*** Opening Material supplied ***

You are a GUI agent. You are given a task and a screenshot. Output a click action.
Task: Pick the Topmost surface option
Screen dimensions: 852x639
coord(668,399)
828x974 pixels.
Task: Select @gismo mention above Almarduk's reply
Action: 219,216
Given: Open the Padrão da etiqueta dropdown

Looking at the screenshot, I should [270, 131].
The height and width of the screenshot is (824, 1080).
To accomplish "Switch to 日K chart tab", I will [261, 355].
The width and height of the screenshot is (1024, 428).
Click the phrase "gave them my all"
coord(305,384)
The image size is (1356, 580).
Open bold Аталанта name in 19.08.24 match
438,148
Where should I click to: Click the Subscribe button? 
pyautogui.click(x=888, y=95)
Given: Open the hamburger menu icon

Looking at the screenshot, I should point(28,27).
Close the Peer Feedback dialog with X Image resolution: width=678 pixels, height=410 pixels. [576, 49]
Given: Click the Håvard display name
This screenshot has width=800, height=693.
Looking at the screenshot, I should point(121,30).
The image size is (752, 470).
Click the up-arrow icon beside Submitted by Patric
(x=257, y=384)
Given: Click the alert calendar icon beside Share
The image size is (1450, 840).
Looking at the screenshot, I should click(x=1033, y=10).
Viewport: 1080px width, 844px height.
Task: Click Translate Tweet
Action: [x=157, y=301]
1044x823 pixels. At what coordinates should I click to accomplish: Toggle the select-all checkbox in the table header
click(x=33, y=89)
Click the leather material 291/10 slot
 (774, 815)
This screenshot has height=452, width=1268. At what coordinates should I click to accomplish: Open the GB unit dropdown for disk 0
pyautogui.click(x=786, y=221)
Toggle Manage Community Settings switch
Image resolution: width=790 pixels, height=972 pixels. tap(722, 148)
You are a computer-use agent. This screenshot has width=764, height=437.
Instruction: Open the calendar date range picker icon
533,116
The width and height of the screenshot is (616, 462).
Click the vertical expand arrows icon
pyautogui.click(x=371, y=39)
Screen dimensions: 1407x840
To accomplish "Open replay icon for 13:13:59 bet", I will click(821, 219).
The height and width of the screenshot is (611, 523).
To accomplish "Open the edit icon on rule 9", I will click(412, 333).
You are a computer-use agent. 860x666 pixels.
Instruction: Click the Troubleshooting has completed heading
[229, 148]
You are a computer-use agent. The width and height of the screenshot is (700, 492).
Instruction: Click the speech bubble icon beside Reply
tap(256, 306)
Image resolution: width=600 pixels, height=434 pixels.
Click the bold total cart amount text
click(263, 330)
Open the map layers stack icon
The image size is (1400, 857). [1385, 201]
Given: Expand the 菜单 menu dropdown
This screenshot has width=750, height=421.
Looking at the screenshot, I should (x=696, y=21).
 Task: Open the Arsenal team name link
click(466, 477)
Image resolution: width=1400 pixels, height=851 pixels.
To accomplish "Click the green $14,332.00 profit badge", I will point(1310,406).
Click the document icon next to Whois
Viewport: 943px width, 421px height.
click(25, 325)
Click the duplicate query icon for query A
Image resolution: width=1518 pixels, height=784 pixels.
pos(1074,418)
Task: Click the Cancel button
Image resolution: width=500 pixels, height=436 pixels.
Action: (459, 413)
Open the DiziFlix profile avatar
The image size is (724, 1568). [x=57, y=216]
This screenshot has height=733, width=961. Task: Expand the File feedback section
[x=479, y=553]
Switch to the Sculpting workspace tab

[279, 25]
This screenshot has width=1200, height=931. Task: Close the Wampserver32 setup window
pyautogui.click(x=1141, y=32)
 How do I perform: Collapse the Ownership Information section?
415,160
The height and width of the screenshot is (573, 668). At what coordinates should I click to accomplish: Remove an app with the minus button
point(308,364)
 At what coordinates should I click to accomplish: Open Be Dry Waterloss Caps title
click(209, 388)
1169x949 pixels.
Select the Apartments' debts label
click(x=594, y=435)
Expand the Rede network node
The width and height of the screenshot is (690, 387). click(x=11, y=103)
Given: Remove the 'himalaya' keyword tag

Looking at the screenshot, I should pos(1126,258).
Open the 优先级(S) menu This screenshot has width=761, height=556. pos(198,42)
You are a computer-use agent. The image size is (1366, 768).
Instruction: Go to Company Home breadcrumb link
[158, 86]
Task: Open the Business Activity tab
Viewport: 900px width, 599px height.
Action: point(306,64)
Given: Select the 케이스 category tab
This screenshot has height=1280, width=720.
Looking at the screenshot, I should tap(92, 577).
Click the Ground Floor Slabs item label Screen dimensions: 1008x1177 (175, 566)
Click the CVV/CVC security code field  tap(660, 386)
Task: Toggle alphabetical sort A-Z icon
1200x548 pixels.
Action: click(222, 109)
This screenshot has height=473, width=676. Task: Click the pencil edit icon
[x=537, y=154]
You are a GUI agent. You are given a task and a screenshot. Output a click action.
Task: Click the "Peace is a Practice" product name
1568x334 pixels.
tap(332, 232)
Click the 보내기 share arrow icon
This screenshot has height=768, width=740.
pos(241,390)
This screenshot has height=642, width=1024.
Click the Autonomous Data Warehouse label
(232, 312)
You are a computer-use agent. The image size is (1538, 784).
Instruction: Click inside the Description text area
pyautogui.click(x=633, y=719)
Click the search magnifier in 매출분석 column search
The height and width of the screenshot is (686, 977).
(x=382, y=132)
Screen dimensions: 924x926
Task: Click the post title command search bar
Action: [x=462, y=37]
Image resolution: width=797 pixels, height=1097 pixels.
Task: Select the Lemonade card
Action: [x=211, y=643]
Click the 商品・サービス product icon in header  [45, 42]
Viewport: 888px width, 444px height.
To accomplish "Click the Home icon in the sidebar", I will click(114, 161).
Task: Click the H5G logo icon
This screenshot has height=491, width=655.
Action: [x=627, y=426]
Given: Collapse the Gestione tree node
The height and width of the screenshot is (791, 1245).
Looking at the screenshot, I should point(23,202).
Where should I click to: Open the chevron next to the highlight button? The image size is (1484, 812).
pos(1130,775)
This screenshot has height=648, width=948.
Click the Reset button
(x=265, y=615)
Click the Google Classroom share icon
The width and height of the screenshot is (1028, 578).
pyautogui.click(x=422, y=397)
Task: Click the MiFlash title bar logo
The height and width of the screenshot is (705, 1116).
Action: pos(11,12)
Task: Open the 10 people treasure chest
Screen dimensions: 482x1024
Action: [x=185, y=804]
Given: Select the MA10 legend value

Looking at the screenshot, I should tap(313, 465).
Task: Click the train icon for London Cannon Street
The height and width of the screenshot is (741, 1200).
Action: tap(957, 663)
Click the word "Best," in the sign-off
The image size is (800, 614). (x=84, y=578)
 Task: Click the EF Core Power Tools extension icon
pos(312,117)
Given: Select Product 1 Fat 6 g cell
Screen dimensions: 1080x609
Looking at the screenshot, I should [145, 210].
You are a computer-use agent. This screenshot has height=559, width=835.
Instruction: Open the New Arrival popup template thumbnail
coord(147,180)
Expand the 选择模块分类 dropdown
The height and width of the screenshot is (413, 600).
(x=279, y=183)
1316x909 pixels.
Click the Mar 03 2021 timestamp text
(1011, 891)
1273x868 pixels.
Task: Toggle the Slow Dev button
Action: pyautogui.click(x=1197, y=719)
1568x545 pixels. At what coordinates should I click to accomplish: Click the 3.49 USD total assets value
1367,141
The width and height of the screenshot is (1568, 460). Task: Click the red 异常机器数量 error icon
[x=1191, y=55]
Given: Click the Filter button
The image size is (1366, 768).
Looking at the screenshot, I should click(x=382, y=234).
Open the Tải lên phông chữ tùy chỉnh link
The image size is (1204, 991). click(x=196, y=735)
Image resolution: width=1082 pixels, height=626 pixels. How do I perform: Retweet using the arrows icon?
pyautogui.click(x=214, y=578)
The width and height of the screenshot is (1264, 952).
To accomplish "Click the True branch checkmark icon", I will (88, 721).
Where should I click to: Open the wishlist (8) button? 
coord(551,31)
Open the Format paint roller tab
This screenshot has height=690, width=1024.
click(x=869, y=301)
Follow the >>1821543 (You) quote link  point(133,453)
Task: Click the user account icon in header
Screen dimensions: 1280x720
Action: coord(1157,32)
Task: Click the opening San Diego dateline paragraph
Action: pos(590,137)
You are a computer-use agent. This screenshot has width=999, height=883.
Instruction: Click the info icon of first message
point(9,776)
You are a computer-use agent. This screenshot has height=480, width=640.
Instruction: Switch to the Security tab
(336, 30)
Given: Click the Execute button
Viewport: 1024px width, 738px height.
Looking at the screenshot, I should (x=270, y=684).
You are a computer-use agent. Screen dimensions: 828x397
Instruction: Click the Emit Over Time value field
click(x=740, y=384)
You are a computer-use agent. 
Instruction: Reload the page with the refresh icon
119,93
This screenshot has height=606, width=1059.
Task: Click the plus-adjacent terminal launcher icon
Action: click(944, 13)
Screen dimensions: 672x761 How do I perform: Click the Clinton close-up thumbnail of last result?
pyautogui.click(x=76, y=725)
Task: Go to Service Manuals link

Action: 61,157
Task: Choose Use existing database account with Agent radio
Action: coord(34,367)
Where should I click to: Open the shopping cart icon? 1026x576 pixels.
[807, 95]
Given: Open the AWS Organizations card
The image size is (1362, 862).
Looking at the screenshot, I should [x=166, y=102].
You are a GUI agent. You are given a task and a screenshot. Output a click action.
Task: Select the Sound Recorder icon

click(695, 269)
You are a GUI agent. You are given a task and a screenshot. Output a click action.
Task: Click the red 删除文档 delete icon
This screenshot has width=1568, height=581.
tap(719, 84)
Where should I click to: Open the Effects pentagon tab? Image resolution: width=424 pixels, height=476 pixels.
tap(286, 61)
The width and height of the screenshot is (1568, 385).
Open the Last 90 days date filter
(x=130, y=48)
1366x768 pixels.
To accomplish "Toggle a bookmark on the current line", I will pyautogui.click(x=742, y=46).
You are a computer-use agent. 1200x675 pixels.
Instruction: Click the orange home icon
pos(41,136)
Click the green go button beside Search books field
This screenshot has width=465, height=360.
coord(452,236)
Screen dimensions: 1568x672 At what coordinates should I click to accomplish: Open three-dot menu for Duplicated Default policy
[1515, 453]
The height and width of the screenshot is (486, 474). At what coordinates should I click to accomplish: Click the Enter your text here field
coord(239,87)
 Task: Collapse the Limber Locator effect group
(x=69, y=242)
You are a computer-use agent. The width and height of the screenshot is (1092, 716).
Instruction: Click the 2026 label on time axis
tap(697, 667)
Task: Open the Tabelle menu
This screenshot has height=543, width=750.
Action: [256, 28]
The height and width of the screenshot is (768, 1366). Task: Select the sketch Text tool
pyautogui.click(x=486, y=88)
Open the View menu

*** Closing Material supplied ***

[Problem requirements] Only the lines holding "computer" are wanted, so copy each of them from the material.

[Solution to the problem]
You are a computer-use agent. This screenshot has width=764, height=437.
You are a computer-use agent. 860x666 pixels.
You are a computer-use agent. The width and height of the screenshot is (700, 492).
You are a computer-use agent. The image size is (1366, 768).
You are a computer-use agent. The image size is (1538, 784).
You are a computer-use agent. This screenshot has height=559, width=835.
You are a computer-use agent. This screenshot has width=999, height=883.
You are a computer-use agent. This screenshot has height=480, width=640.
You are a computer-use agent. Screen dimensions: 828x397
You are a computer-use agent. 
You are a computer-use agent. 1200x675 pixels.
You are a computer-use agent. The width and height of the screenshot is (1092, 716).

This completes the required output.